Dire que l’élève a dépassé le maître, entre le président de la République Macky Sall et son mentor politique et prédécesseur Abdoulaye Wade, n’est certainement pas insulter l’histoire.

Dans tous les domaines, les réalisations du leader de l’APR, depuis son accession au pouvoir, en 2012, font de lui un des présidents avec le bilan le plus fourni. Sur les plans économique, social et infrastructurel, Macky Sall a élevé le niveau des chiffres à des hauteurs inédites.

Malheureusement, ces ‘’performances’’ concernent d’autres aspects moins reluisants de sa gouvernance : l’impunité, l’ingérence de la politique dans la justice, la persécution des opposants et, généralement, le recul démocratique constaté au Sénégal.

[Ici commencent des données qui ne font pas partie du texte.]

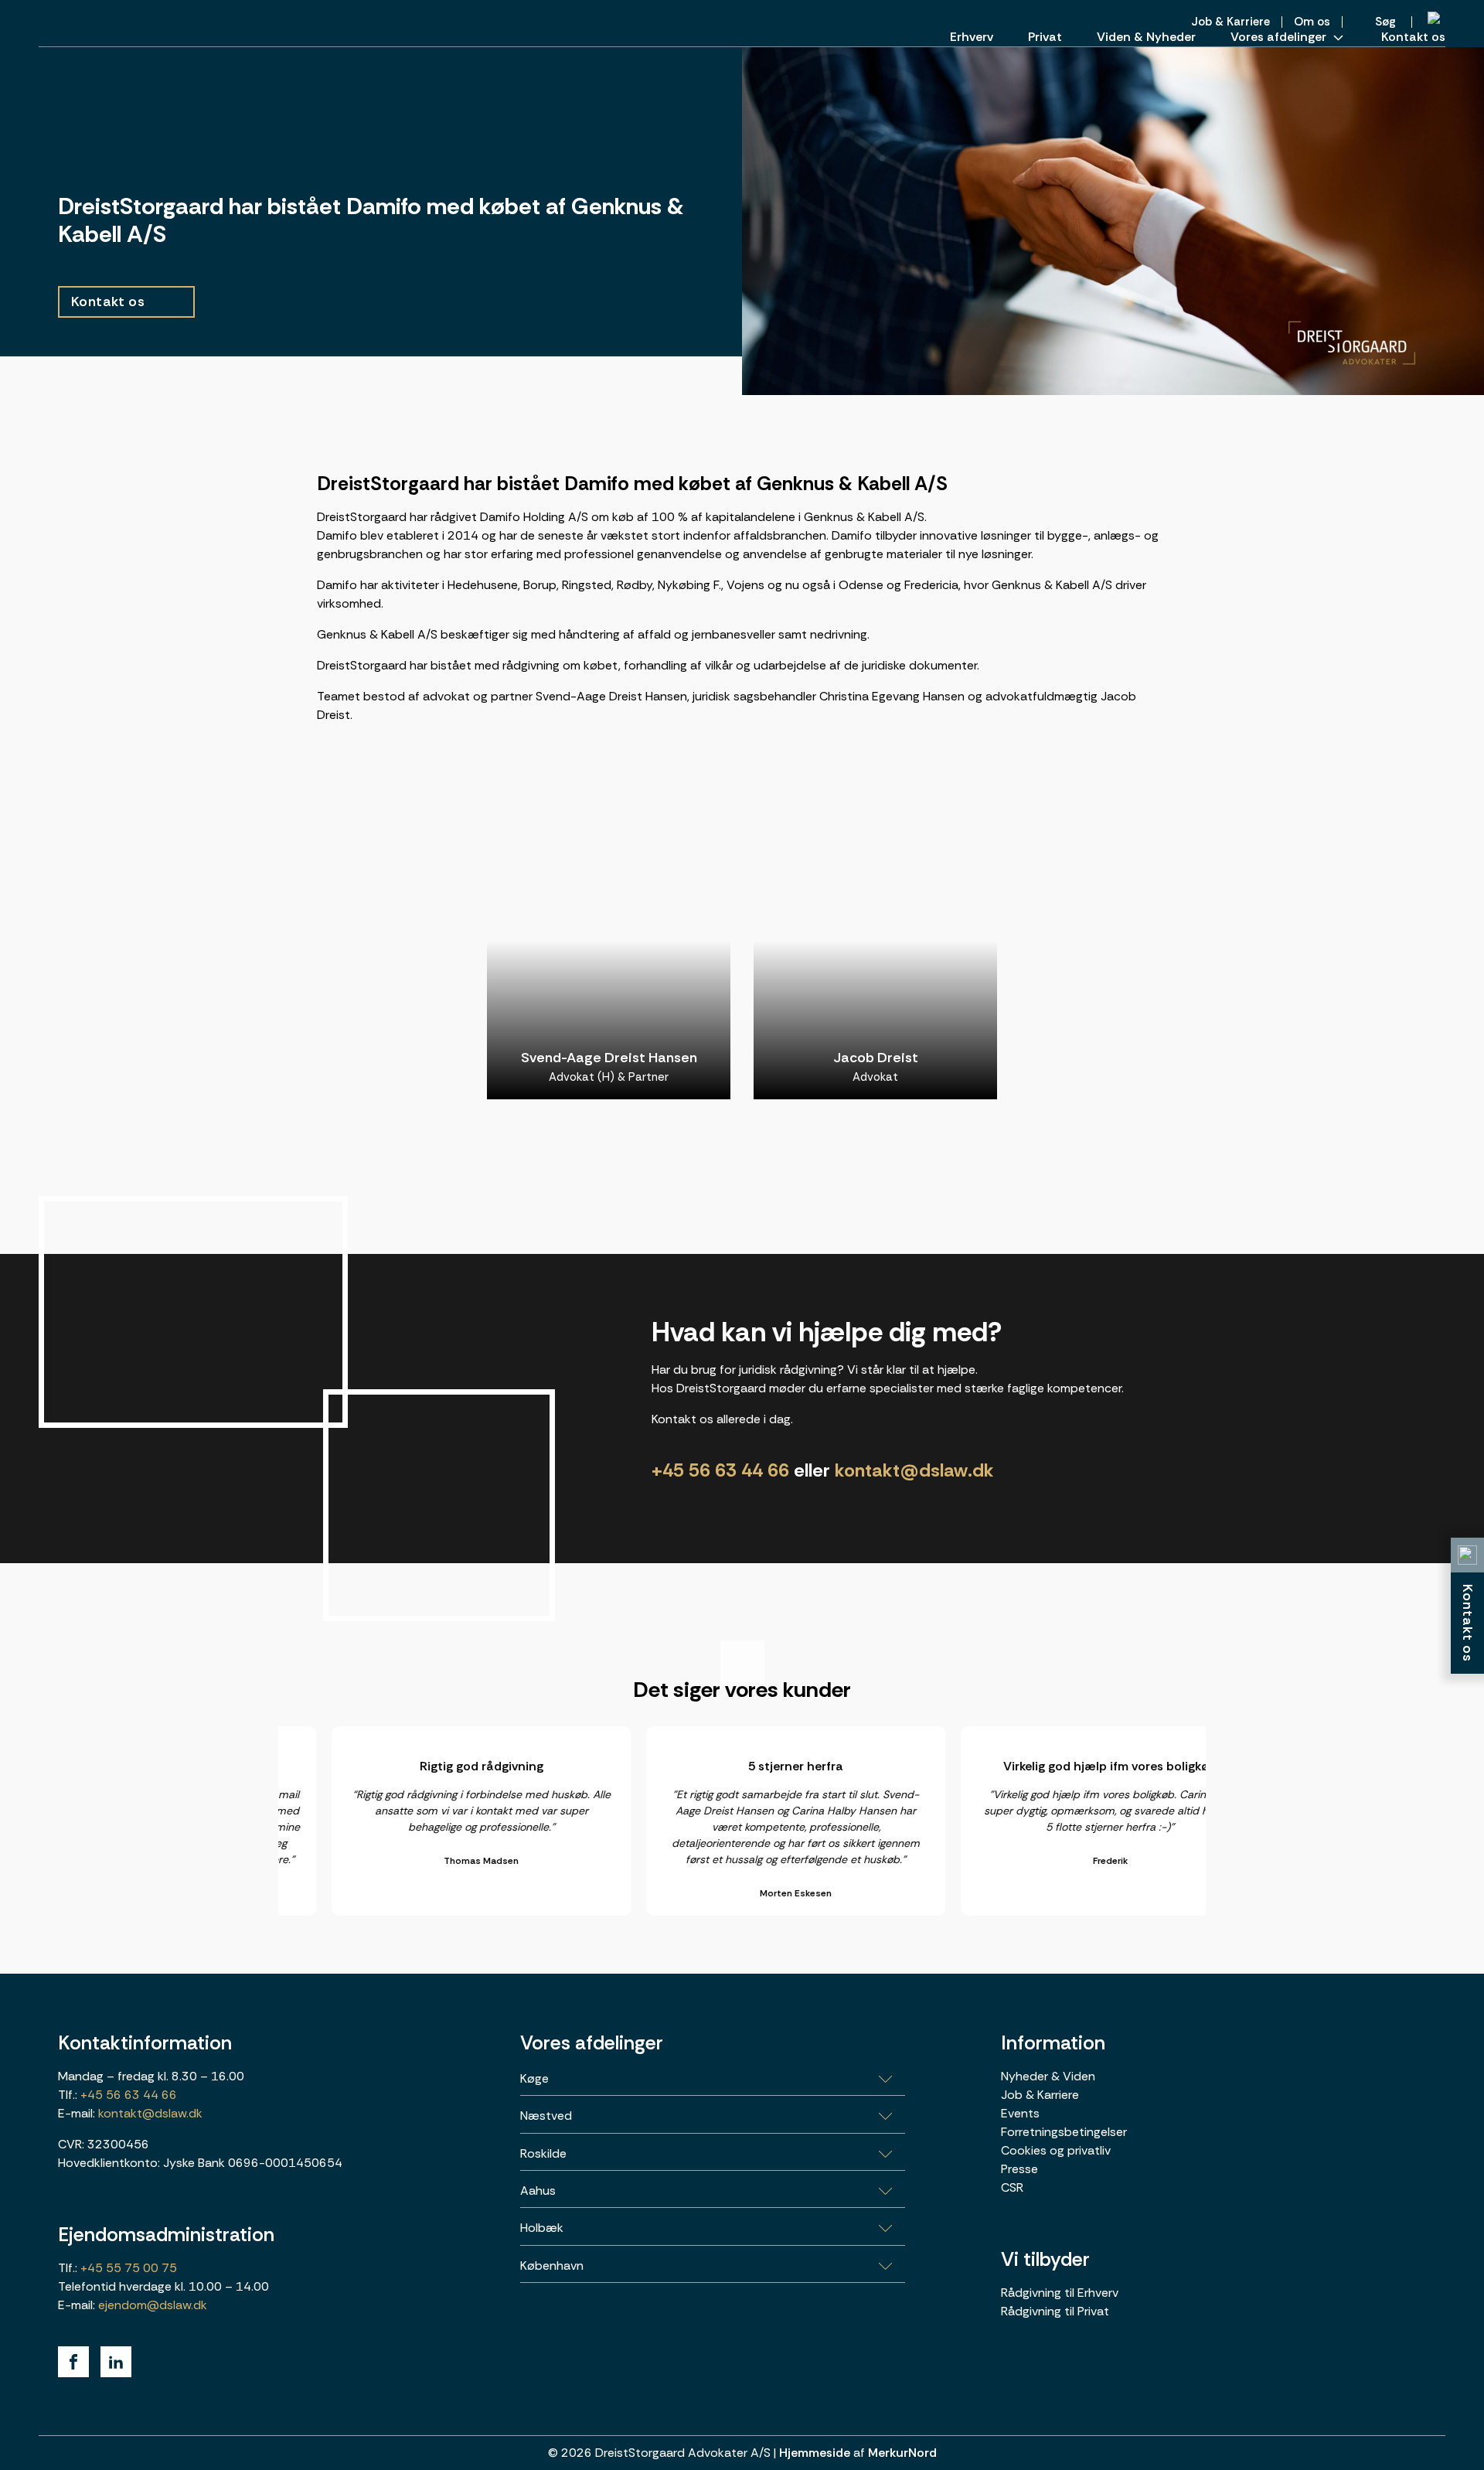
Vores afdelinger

Plus on s’approche de l’élection présidentielle du 25 février 2024, plus la tension monte entre les acteurs politiques de l’opposition et ceux au pouvoir. Une situation qui rappelle étrangement celle qu’a vécue le Sénégal au crépuscule de la présidence du régime de l’ancien président Abdoulaye Wade.

Mais sur chaque recul démocratique, le régime du président Macky Sall pousse le bouchon plus loin que celui du leader du Parti démocratique sénégalais (PDS).

Dans le rapport de l’Organisation nationale des Droits de l’homme du Sénégal (ONDH), avec le soutien de la Fédération internationale des ligues des Droits de l’homme (FIDH), dans la perspective de l’examen périodique universel du Sénégal en février 2009 par le Conseil des droits de l’Homme des Nations Unies, l’ONDH constatait ‘’la persistance de graves et récurrentes violations des principales libertés fondamentales’’.

‘’Déployer les efforts nécessaires pour que la paix règne dans ce pays’’
La même organisation est montée au créneau, hier, pour manifester ‘’toute son indignation et sa préoccupation face au climat politique qui est très tendu’’.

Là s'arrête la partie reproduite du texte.